- **Texto fornecido**
○ ○ ○ ○ ○ ○ ○

Estado — Mimic

Spike 4 COMPLETO — Pipeline IA LIVE end-to-end (2026-05-14)

Sistema produção rodando. User logga, grava voz, dispara video gen, recebe mp4 dublado em <1min.

S4a Voice transcribe (LIVE)

Whisper base no scraper VPS (CPU int8)
/api/voices POST -> auto-transcribe -> voice.status=ready com metadata.refText

S4b LoRA train (PROVEN)

RunPod endpoint iwau73ni3uu456 (A40 48GB Medium Supply)
Worker ghcr.io/kodama1/mimic-worker-lora:latest (diffusers + PEFT + SDXL base)
12 fotos -> 500 steps -> 44MB safetensors. ~10min, ~$0.30/avatar.

S4c Video gen V1 (PROVEN)

RunPod endpoint rb6t98cug8ysil (A40 48GB)
Worker ghcr.io/kodama1/mimic-worker-video:latest (torch 2.5.1 + f5-tts 1.1.5 + faster-whisper + yt-dlp + ffmpeg)
Pipeline: yt-dlp -> ffmpeg audio -> Whisper transcribe -> F5-TTS clone -> ffmpeg mux -> upload mp4
30s execution warm. ~$0.02/video.

○ ○ ○ ○ ○ ○ ○

- **A fazer**
1 - Repita o trecho do texto sobre o Mimic que começa em "Estado — Mimic" e vai até "LoRA train (PROVEN)".
2 - Quais componentes o texto sobre o Mimic lista entre parênteses para o worker de geração de vídeo? Cite todos.
3 - Prossiga com o texto sobre o Mimic a partir do ponto em que ele termina.

- **Linhas do conjunto**
○ ○ ○ ○ ○ ○ ○

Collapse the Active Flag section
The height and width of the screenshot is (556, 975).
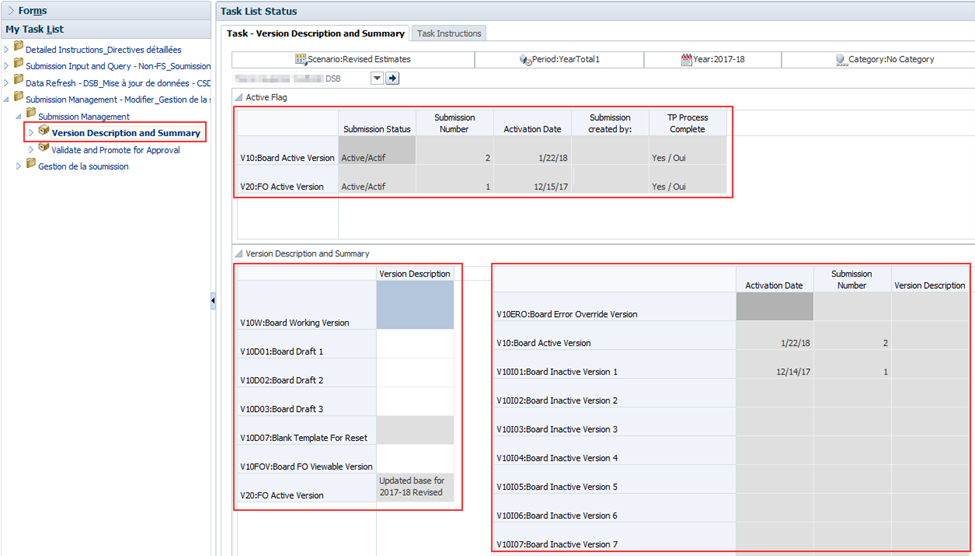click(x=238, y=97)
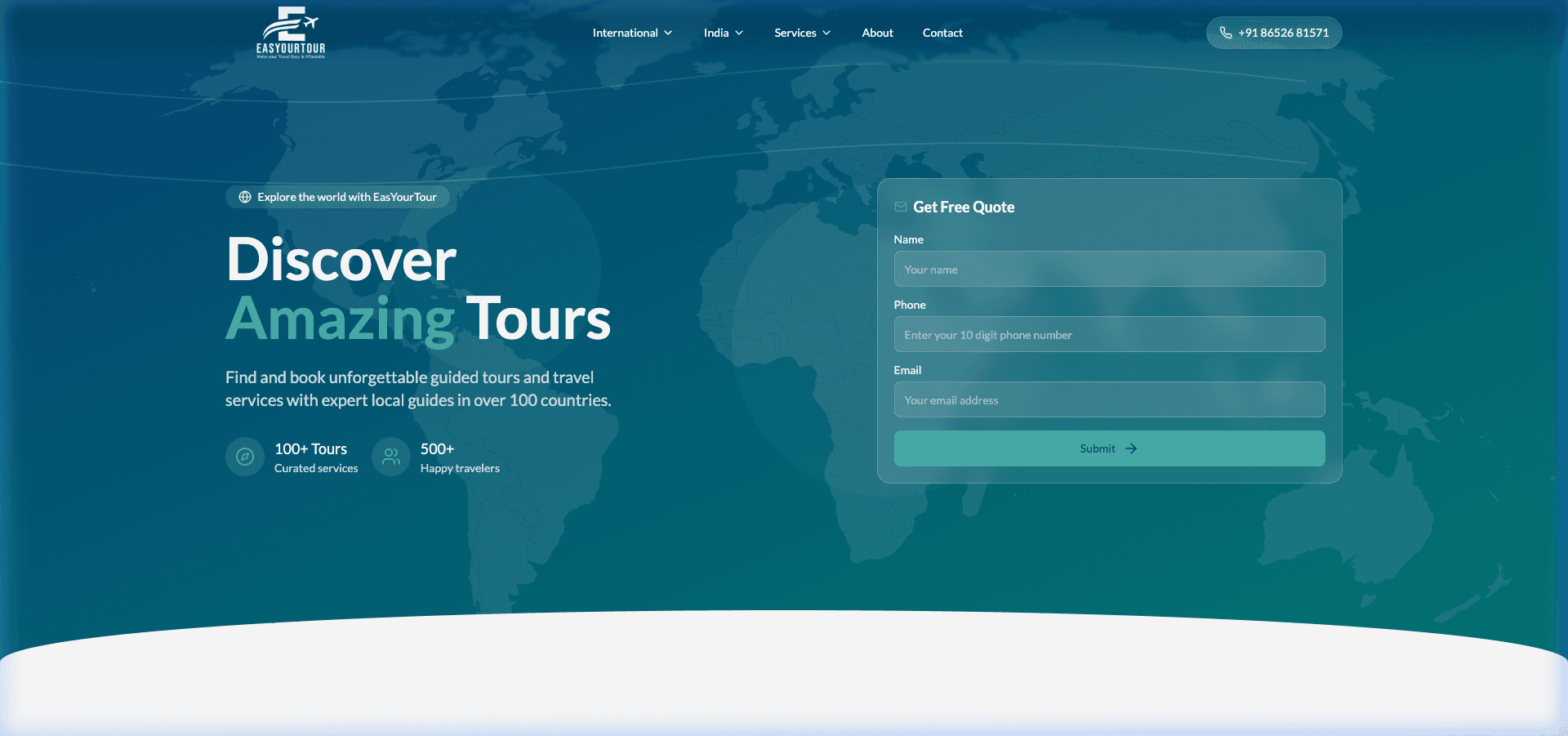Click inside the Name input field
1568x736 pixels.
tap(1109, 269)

○ ○ ○ ○ ○ ○ ○

- **Respostas em ordem**
1 -
Estado — Mimic

Spike 4 COMPLETO — Pipeline IA LIVE end-to-end (2026-05-14)

Sistema produção rodando. User logga, grava voz, dispara video gen, recebe mp4 dublado em <1min.

S4a Voice transcribe (LIVE)

Whisper base no scraper VPS (CPU int8)
/api/voices POST -> auto-transcribe -> voice.status=ready com metadata.refText

S4b LoRA train (PROVEN)

2 - torch 2.5.1, f5-tts 1.1.5, faster-whisper, yt-dlp e ffmpeg.

3 -
Teste real: TikTok PT-BR ("dois mil seguidores em sete dias no TikTok Shop") dublado com voz EN clonada -> 8.7MB mp4 entregue

Live URLs

Bugs corrigidos no caminho S4

S3 SDK v3 checksum -> MinIO 403. Fix: requestChecksumCalculation: WHEN_REQUIRED
SigV4 host validation. Fix: subdomain dedicado mimic-cdn sem path rewrite
transformers 4.47 + torch 2.4 schema_infer. Fix: torch 2.5.1
F5-TTS API mudou: F5TTS() no-arg ctor
RunPod 10min default -> bump 1800s no endpoint LoRA
Whisper VAD removia audio sem fala. Fix: fallback no-VAD + filler
RunPod cacheia imagem em workers ativos. Fix: delete worker manual após release

Proximos passos (S5)

Face swap real (Roop/ReActor + LoRA inference): output com rosto do user trocado
Billing Stripe + créditos
Consent onboarding (selfie + código)
Watermark invisível anti-misuse

Spike 4a — Voice transcribe (2026-05-13)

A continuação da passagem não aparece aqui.